Word and element pointing entries
______________________________

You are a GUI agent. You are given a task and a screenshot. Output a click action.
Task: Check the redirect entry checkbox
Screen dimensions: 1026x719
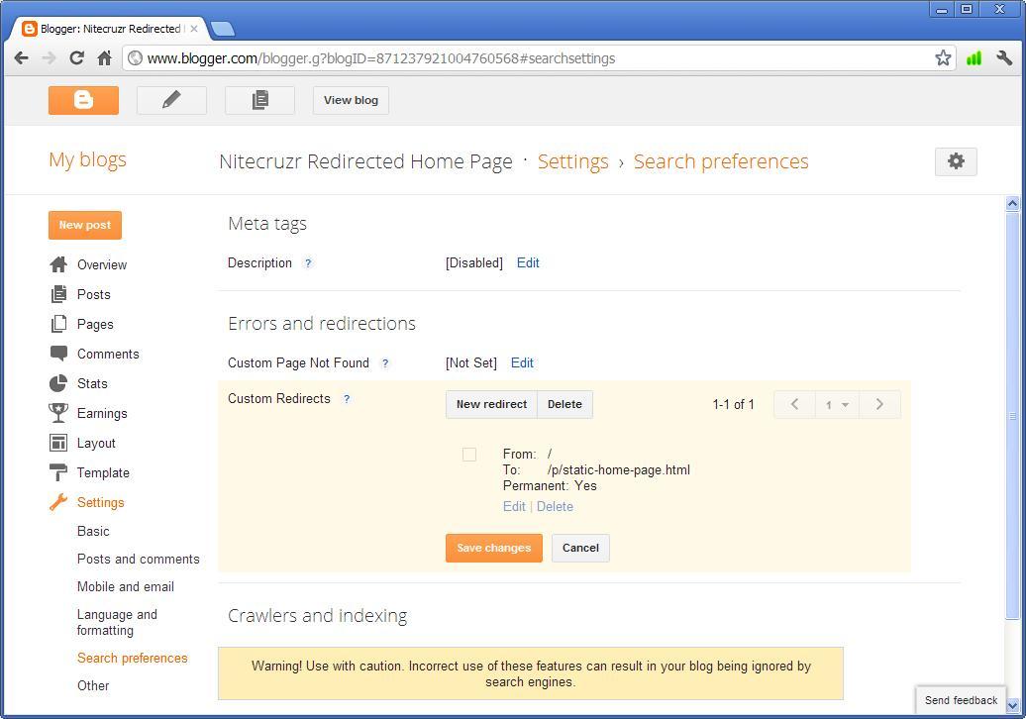coord(468,454)
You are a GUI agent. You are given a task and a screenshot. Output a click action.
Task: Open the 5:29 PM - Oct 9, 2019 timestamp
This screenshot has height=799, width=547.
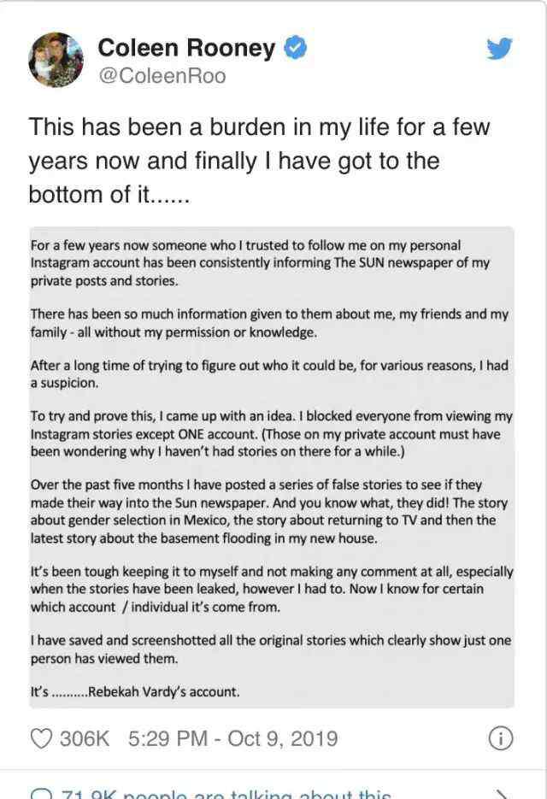(233, 738)
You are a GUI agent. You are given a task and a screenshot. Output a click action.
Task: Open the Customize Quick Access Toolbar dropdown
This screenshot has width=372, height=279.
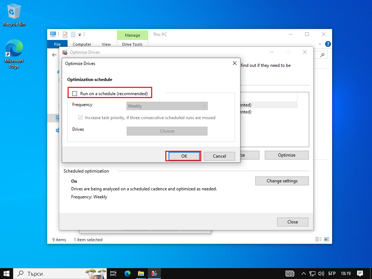pyautogui.click(x=80, y=35)
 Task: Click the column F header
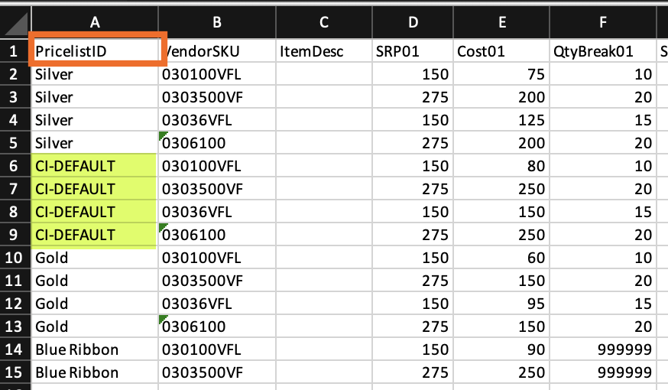(x=603, y=22)
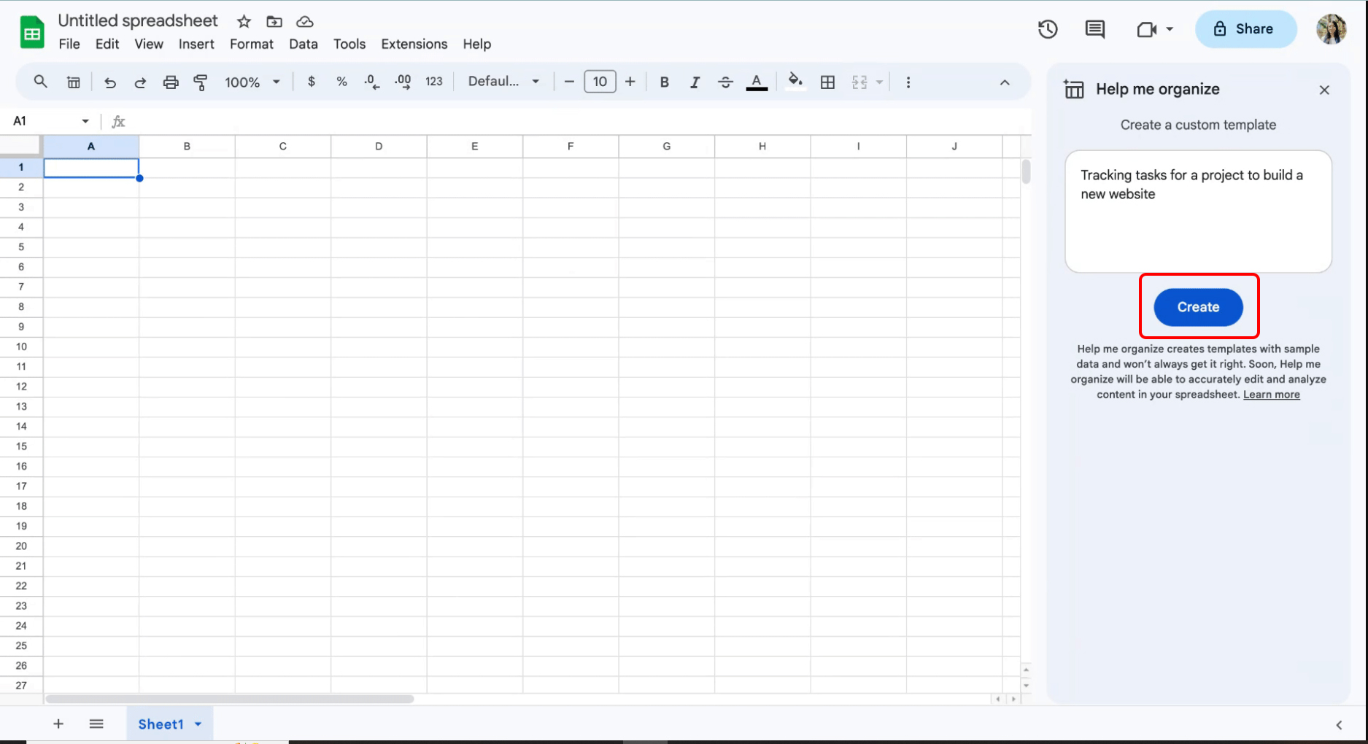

______________________________

REQUIREMENTS ▸ Pick out each line in the records above that contains the word "width" and copy those lines.

THE COMPLETED TASK ▸
This screenshot has height=799, width=547.
This screenshot has width=372, height=279.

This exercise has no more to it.